> **Document text**

____________________

The frottola never crossed the frontiers of absolute nonsense, but it did expand in its subject-matter into four large areas: the descriptive, the gnomic, the political, and the poem of personal confession.
And it attracted the interest of major poets of the fourteenth century, such as Franco Sacchetti (c.1332–1400), who were exploring various kinds of ostentatiously anti-‘poetic’ poetry – ‘burlesque’ or ‘realist’ poetry which used colloquial language and described the real conditions of the poet’s often poverty-stricken life.

It is quite possible that Sacchetti had also come across specimens of absolute-nonsense fatrasies; this cannot be proved, though it is known that French ‘jongleurs’ did visit Florence during the fourteenth and fifteenth centuries.
Whether prompted in this way or not, Sacchetti seems to have developed what was, for Italian readers, a new form of nonsense poetry: something much more concentratedly nonsensical than any verses in the resverie-frottola tradition. His most famous poem in this style was the following:
Nasi cornuti e visi digrignati,
nibbi arzagoghi e balle di sermenti
cercavan d’Ipocrate gli argomenti
per mettere in molticcio trenta frati.
Mostrava la luna a’ tralunati,
che strusse già due cavalier godenti;
di truffa in buffa e’ venian da Sorenti
lanterne e gufi con fruson castrati.
Quando mi misi a navicar montagne
passando Commo e Bergamo e ’1 Mar rosso,
dove Ercole ed Anteo ancor ne piagne,
alor trovai a Fiesole Minosso
con pale con marroni e con castagne,
che fuor d’Abruzzi rimondava il fosso,
quando Cariodosso
gridava forte: ‘O Gian de’ Repetissi,
ritruova Bacco con l’Apocalissi’.

Horned noses, teeth-gnashing faces,
Sophistical kites and bales of vine-branches
Were seeking arguments from Hippocrates
For putting thirty friars in tanning vats.
The moon was showing itself to staring eyes;
It had already melted two pleasure-taking gentlemen;
From Truffa in Buffa and from Sorrento there came
Lanterns and owls with castrated finches.

____________________

> **Exercise data**

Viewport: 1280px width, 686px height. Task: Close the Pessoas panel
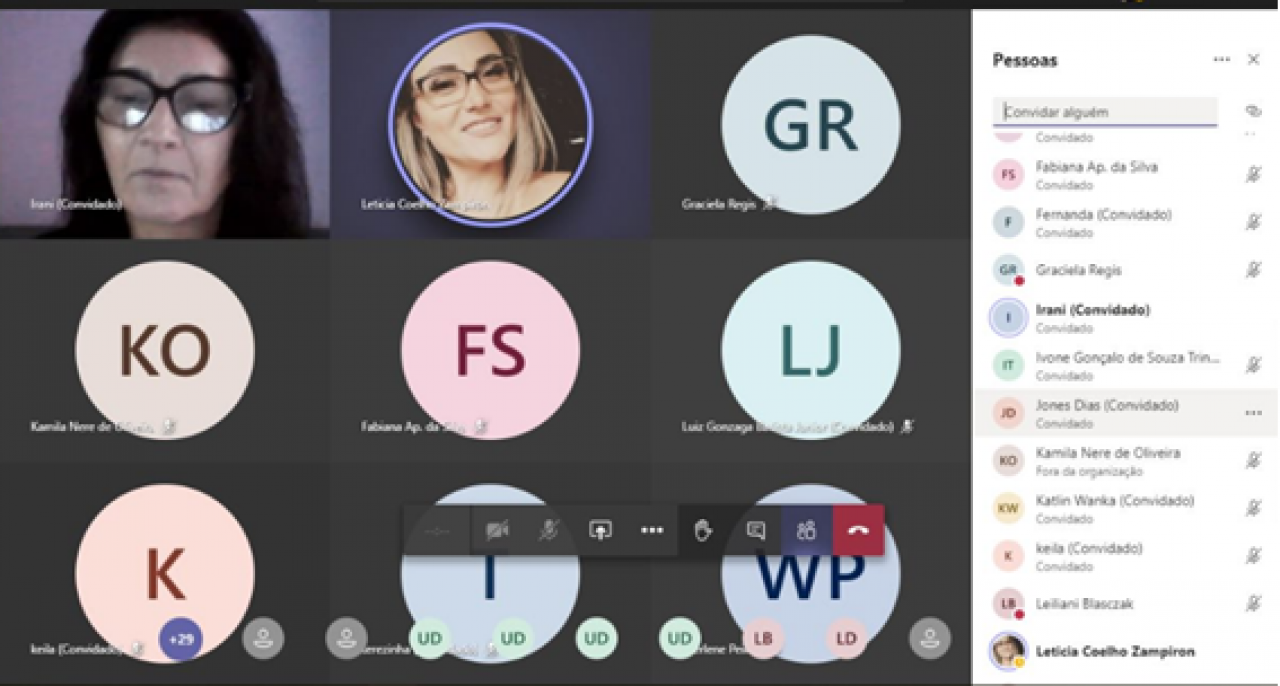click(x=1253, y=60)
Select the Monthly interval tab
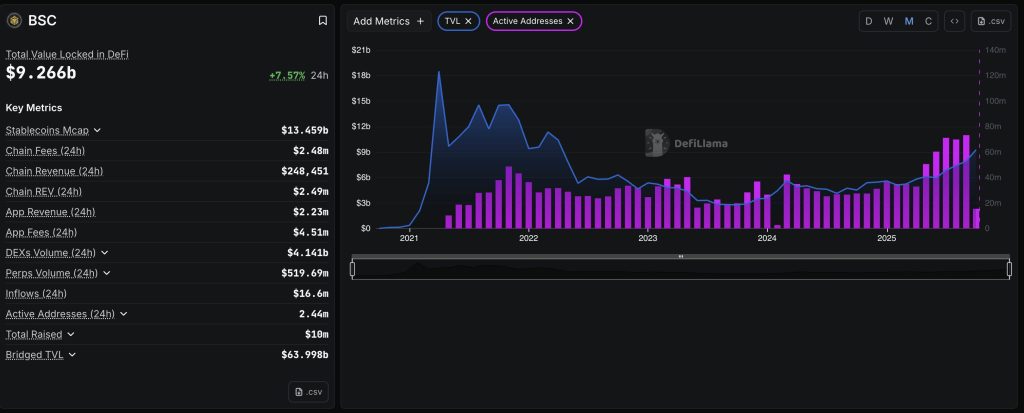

____________________

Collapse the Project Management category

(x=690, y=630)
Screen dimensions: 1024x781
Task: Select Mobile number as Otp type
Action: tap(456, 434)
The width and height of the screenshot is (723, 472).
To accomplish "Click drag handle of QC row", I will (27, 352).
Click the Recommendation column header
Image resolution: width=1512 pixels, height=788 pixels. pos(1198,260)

____________________

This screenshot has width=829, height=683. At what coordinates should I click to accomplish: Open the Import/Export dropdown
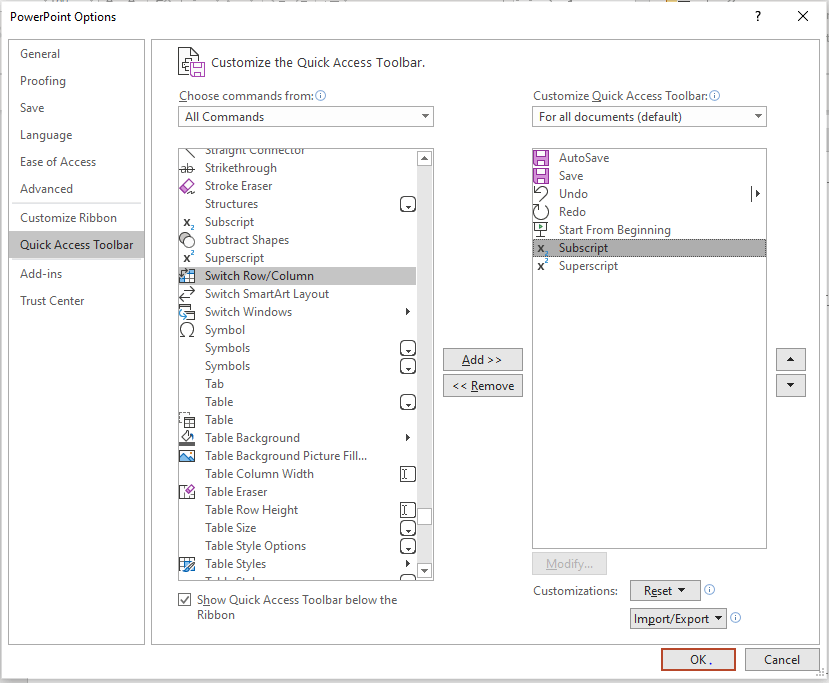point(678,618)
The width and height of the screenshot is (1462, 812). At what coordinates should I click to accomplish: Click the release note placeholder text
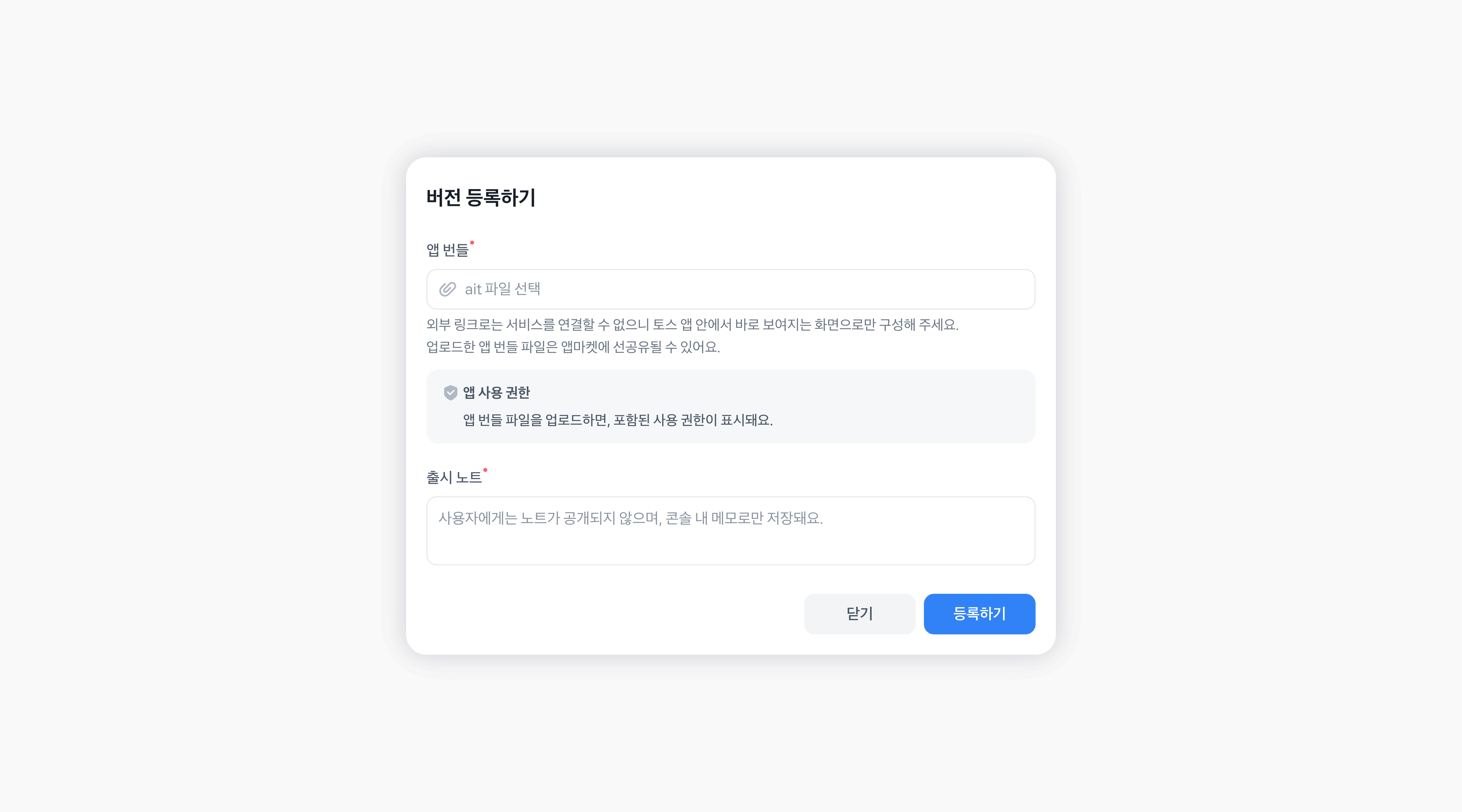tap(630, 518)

____________________

> **Problems to solve**
A – In the text on Franco Sacchetti and Italian nonsense poetry, what four areas did the frottola expand into in its subject-matter?
B – Carry on the text about Franco Sacchetti's nonsense poetry from the point at which it stops.

> **Numbered answers**
A – The descriptive, the gnomic, the political, and the poem of personal confession.

B –
When I began to navigate mountains
Passing Corno and Bergamo and the Red Sea,
Where Hercules and Antaeus are still weeping,
I then found Minos at Fiesole
With shovels, mattocks and chestnuts,
Cleaning up the ditch outside the Abruzzi,
When Cariodosso
Cried out loud: ‘Oh, Giovanni de’ Repetissi
Rediscovers Bacchus with the Apocalypse!’
This style of absolute nonsense was developed in a desultory way by a few other late fourteenth- or early fifteenth-century poets, notably Andrea Orcagna (who died in 1424).
Later in the fifteenth century, however, it became almost a popular fashion, thanks to the talents of one highly idiosyncratic poet who took up the genre and made it his own: the Florentine Domenico di Giovanni, who was known by his nickname, ‘il Burchiello’.
Born in 1404, Burchiello developed some contacts with literary circles in Florence while plying his trade as a barber in the 1420s. He had to leave the city (either for political reasons or, more probably, because of unpaid debts) in the early 1430s; in 1439 he was imprisoned in Siena for theft and brawling. He later moved to Rome, where he resumed his trade before dying in early 1449.
In addition to his nonsense poems, he also wrote comic and satirical poetry of extraordinary vividness and verbal density. All his poems seem to have been written for the delight of his friends; they were collected only after his death (in many cases from people who had learned the verses by heart). Once his poetry began to be published in 1475, its wider popularity was assured: there were ten further editions in the fifteenth century, and eleven during the sixteenth.
Lorenzo de’ Medici kept only seven books in his bedroom: the Gospels, Boethius, a medical treatise, Dante, Petrarch, Boccaccio, and Burchiello.